__READING PASSAGE__
Lastly, don’t forget to smile. People appreciate food for good reason, as eating does much more than enable our survival. It celebrates our spirit! Show your enjoyment of your meal by smiling and talking with loved ones whenever possible.

Eating mindfully while on-the-go


Woman taking bite of apple

“Sure,” you might think. “Mindful eating sounds great when you have the time. But I’m rushing from Job One to Job Two and picking up the kids at soccer practice. How can I eat mindfully when I’m busy?”

Even if you can’t enjoy a completely mindful meal when lunchtime rolls around, you can still integrate mindfulness techniques to improve your habits. Most importantly, be sure to ask yourself questions before reaching for a snack. For instance, is what you’re about to eat going to fuel your short-term goals or your long-term health? Are you truly hungry, or are you eating to alleviate boredom? Remember: The goal is to observe your motivations, not to judge them.

__MATERIAL PROVIDED__

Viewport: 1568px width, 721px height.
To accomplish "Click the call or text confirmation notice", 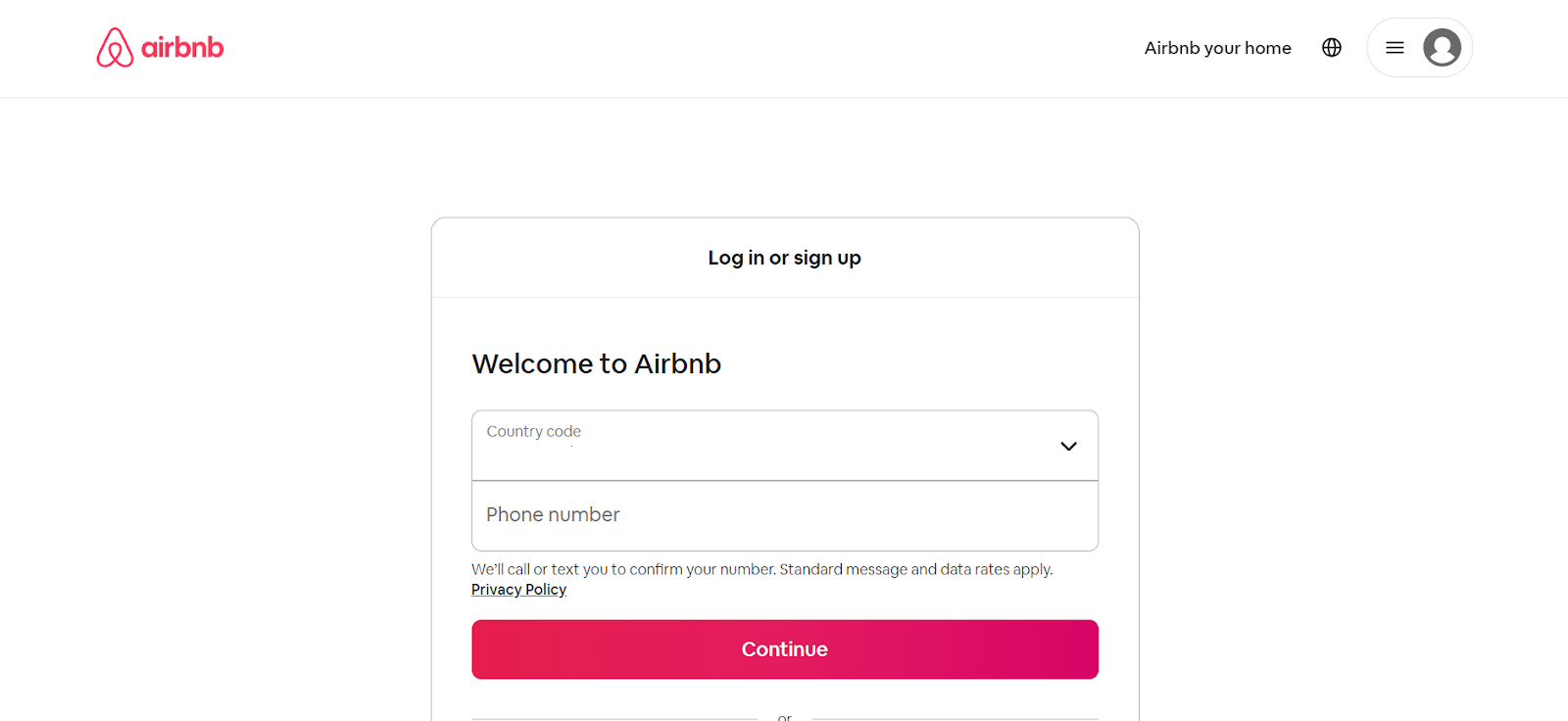I will pyautogui.click(x=761, y=569).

__PROBLEMS TO SOLVE__
**1)** Retype everything in the mindful eating passage from "Eating mindfully while" down to "to judge them.".
**2)** What does the mindful eating passage say the goal is when you question yourself before reaching for a snack?
The lines have nothing to do with the mindful eating passage.

__ANSWERS FOR THIS EXERCISE__
**1)**
Eating mindfully while on-the-go


Woman taking bite of apple

“Sure,” you might think. “Mindful eating sounds great when you have the time. But I’m rushing from Job One to Job Two and picking up the kids at soccer practice. How can I eat mindfully when I’m busy?”

Even if you can’t enjoy a completely mindful meal when lunchtime rolls around, you can still integrate mindfulness techniques to improve your habits. Most importantly, be sure to ask yourself questions before reaching for a snack. For instance, is what you’re about to eat going to fuel your short-term goals or your long-term health? Are you truly hungry, or are you eating to alleviate boredom? Remember: The goal is to observe your motivations, not to judge them.

**2)** The goal is to observe your motivations, not to judge them.